→ Material supplied:
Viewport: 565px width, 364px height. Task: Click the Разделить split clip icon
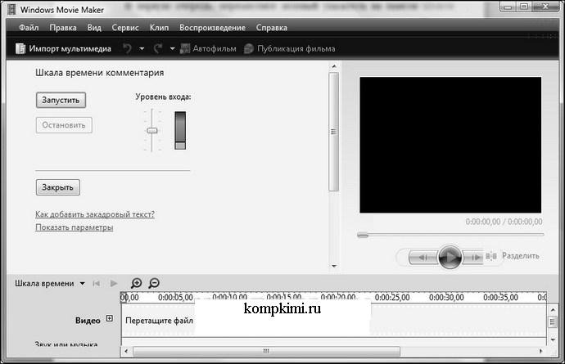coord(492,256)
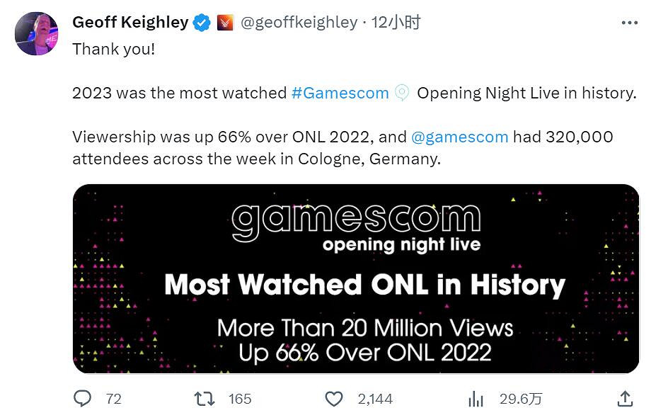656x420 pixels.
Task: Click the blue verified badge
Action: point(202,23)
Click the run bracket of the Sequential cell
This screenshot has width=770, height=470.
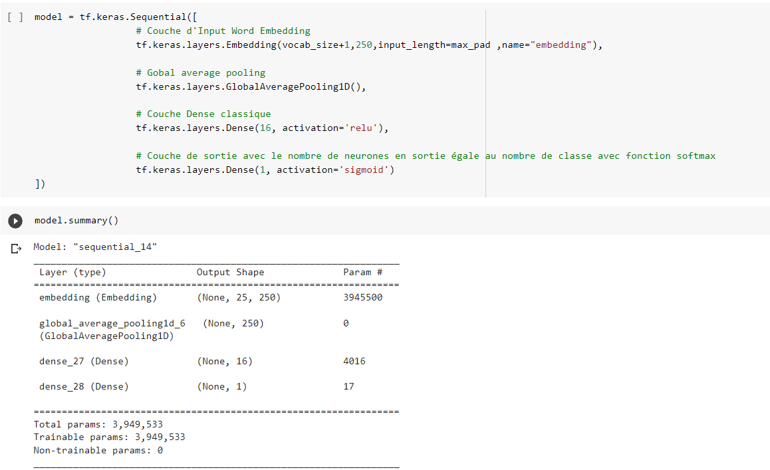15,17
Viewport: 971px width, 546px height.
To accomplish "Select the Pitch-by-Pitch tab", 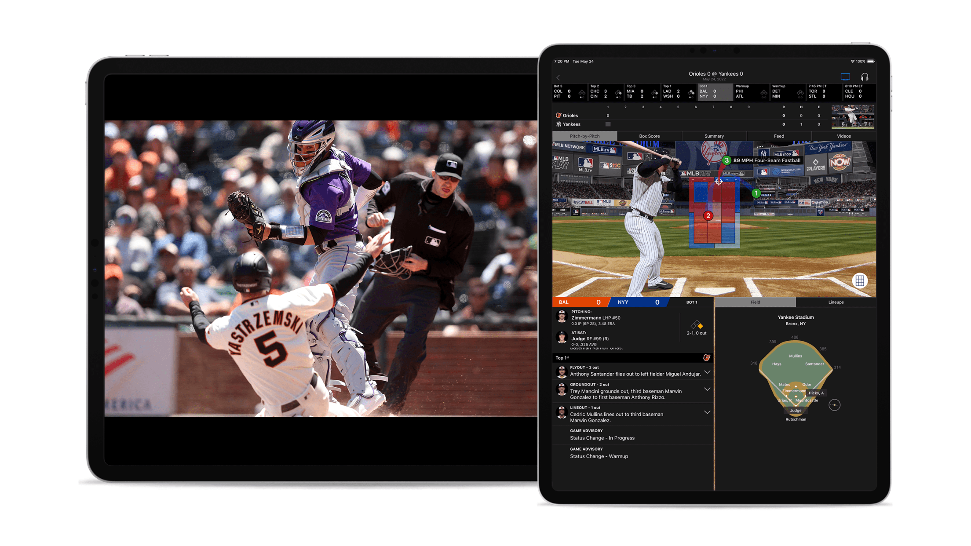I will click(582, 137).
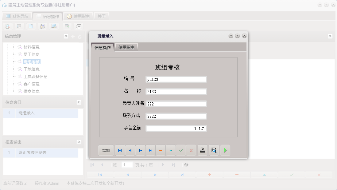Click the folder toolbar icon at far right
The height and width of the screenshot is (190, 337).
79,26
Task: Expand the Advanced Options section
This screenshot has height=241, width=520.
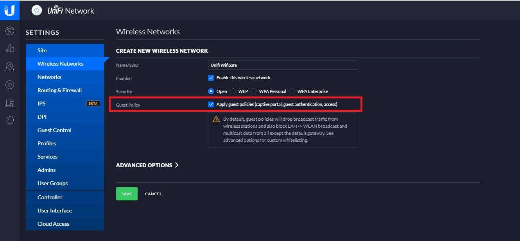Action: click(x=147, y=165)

...

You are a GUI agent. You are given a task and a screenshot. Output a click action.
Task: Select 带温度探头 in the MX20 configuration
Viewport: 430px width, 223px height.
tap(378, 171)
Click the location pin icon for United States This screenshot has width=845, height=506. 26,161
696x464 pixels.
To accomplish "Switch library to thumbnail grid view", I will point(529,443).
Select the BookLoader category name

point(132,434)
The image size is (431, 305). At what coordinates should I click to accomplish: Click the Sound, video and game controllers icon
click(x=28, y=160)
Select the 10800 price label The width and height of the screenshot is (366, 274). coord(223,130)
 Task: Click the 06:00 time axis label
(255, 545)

--

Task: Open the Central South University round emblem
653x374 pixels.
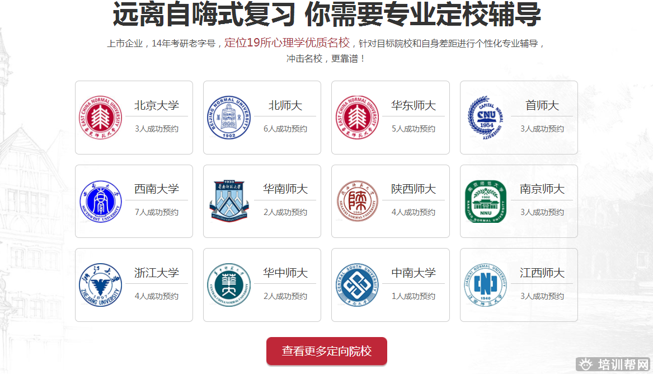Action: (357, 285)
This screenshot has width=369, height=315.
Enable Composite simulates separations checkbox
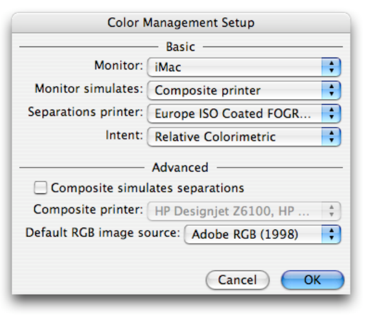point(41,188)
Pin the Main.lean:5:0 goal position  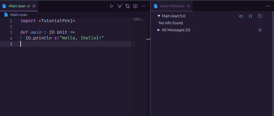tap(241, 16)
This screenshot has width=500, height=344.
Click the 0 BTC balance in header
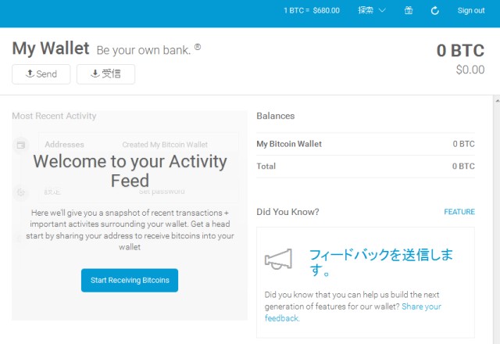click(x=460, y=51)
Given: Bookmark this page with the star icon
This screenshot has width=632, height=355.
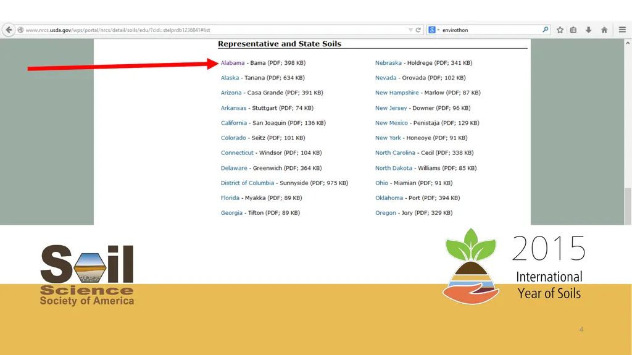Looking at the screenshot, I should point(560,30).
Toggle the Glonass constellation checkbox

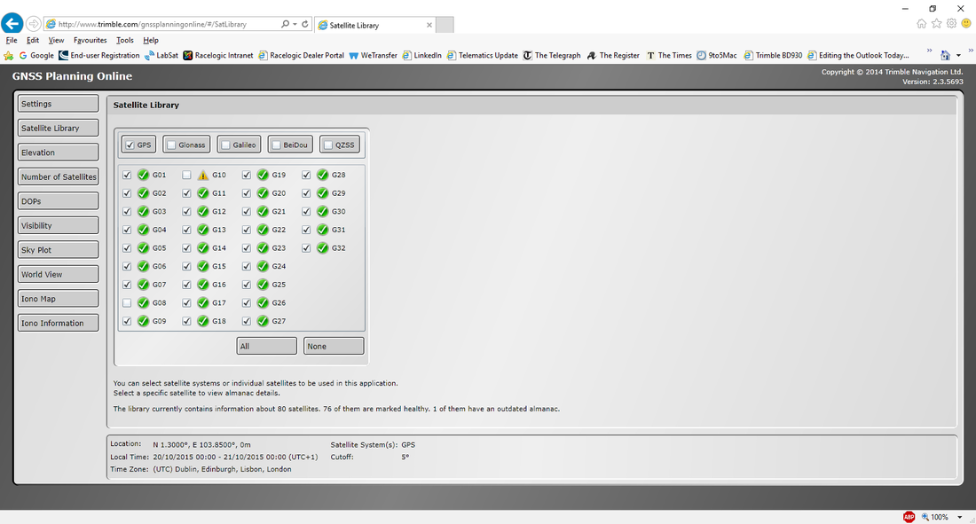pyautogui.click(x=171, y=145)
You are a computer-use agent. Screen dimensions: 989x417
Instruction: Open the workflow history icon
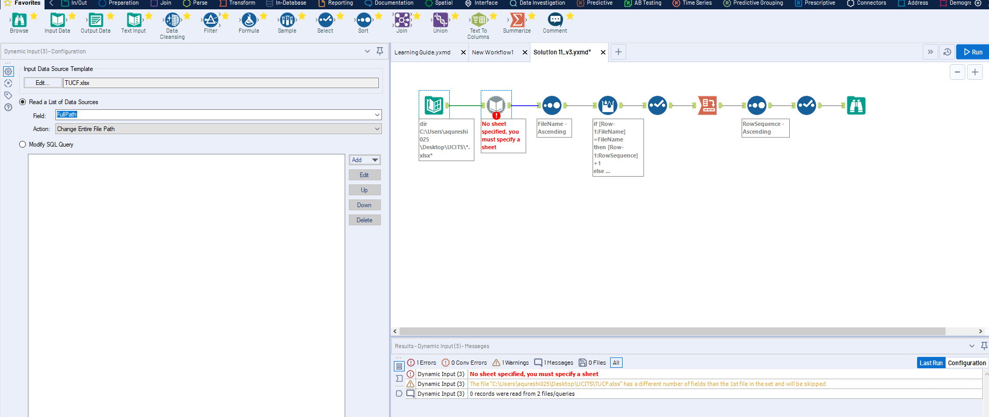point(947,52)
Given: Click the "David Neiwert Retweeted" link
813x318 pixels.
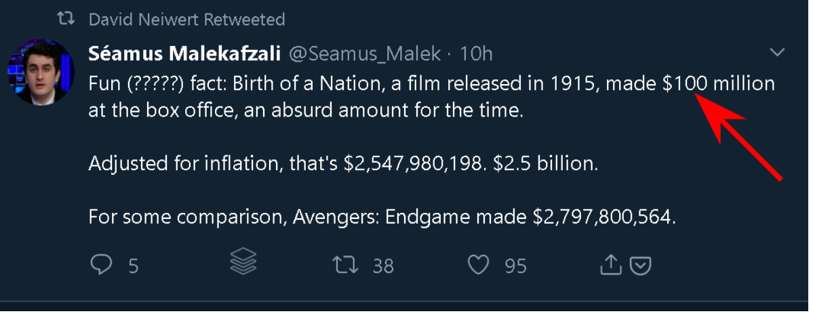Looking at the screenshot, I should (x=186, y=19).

→ What to produce: Working from the material above, tally how many lines hold the string "agent". The number is all that is needed.

→ Finished exercise: 2